天気が悪かったが、お花見は決行。
欠席する私のかわりに、ダンボに参加してもらうことにしたのだ。
私が偵察に行った時、結構花見犬というのが居たのだ。花見をしているグループの誰かが連れてきたワンちゃんが一緒に居るというパターンで、昔はビニールシートのはじっこには石を置いて、シートが飛ばないようにしていたが、今は時代が変わりそこにワンコが座っている。
ダンボちゃん、いいかい。
今日は私からのこれはお願い。
このあいだ一緒に偵察に行ったよね。
「使える吉川さん」デビューを狙っていたことも知っているよね。
ダンボちゃん、だけど私は風邪をひいてしまった。
どう思う?
ダンボちゃんは、こんな時どうする?
もし私がお前だったら・・・・
今日はキミがお花見の参加メンバーだよ。
ね!
ビニールシートが飛ばないようにしっかり押さえて来るんだよ。
「いってらっしゃーい」
そうやってダンボを送り出したのだった。
そして、数時間後。
お花見メンバー達が家に立ち寄ってくれたのだが・・・。
「ダンボちゃん、ずっと暗くて」
グループの輪に、意地でも入らないぞといった風でお花見犬どころか、誰にも懐かずずっとただのいじけた犬のまま輪から離れた所に一匹居たらしい。

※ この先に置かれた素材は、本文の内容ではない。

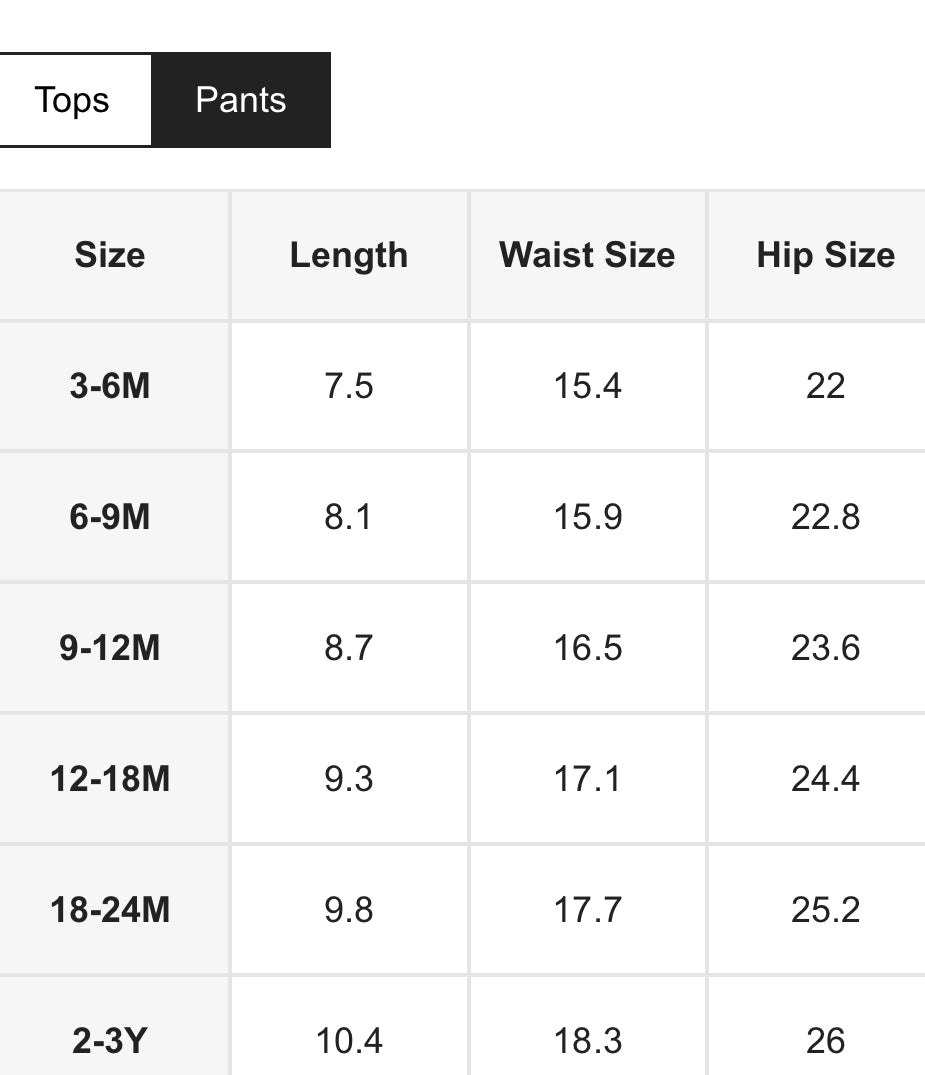Click the Length column header
This screenshot has height=1075, width=925.
(349, 255)
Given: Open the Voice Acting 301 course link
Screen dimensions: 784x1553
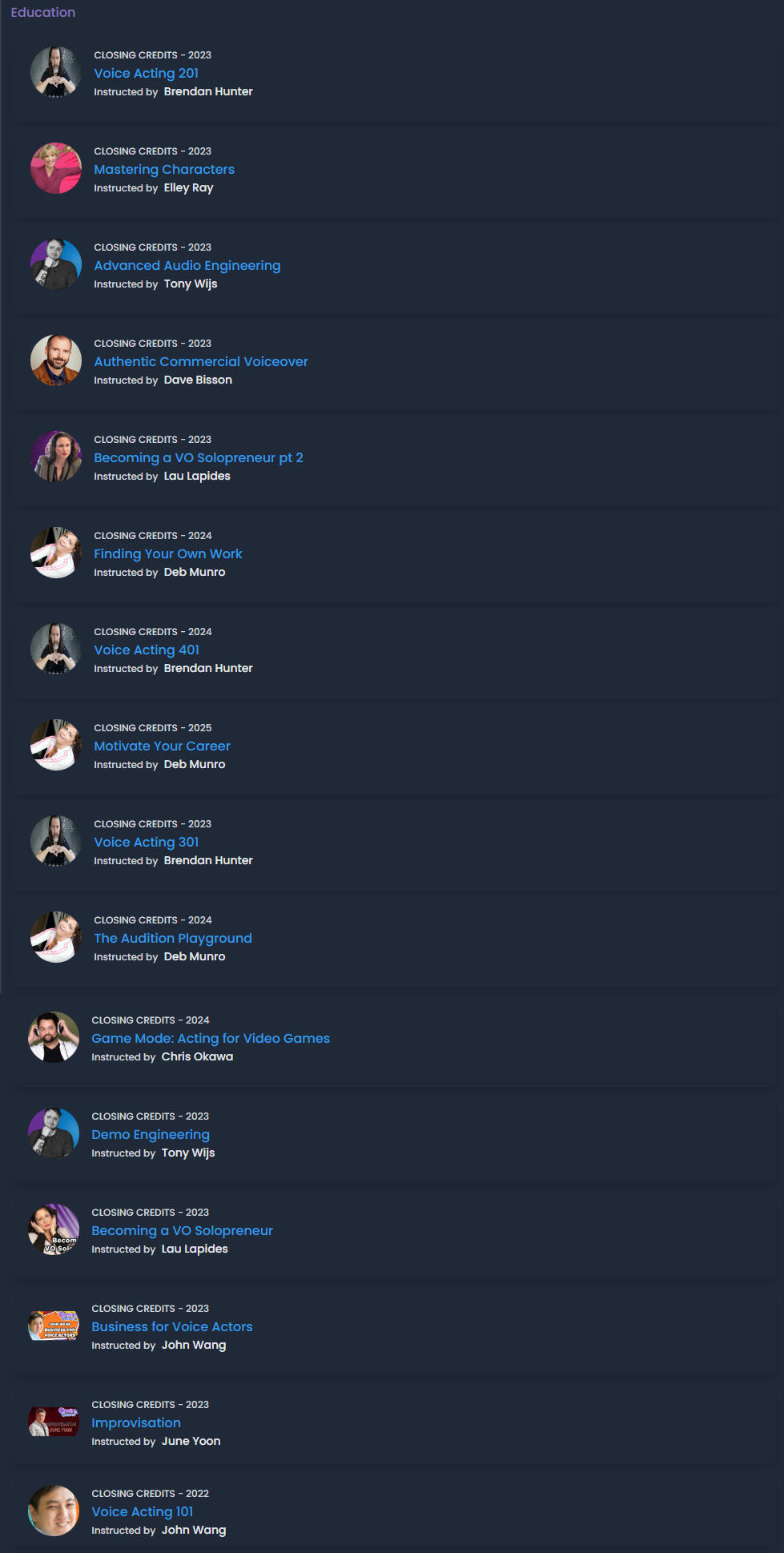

お前、ビニールシートが飛ばないように座ってくれていたんじゃなかったのかい。
家に帰って来たら、別のワンちゃんみたいに明るくなったと言われて、なんとなくどうしていたのかが頭に浮かんだのだ。
急にみんなに懐くな。
遅い。
花見ももう今年はこれで時期も終わり。このあとは一気に葉桜になり、またこの辺りはのどかな住宅街に戻る。
ダンボちゃん、私達似た者同士だわね。
使えない吉川家の面々なのであった。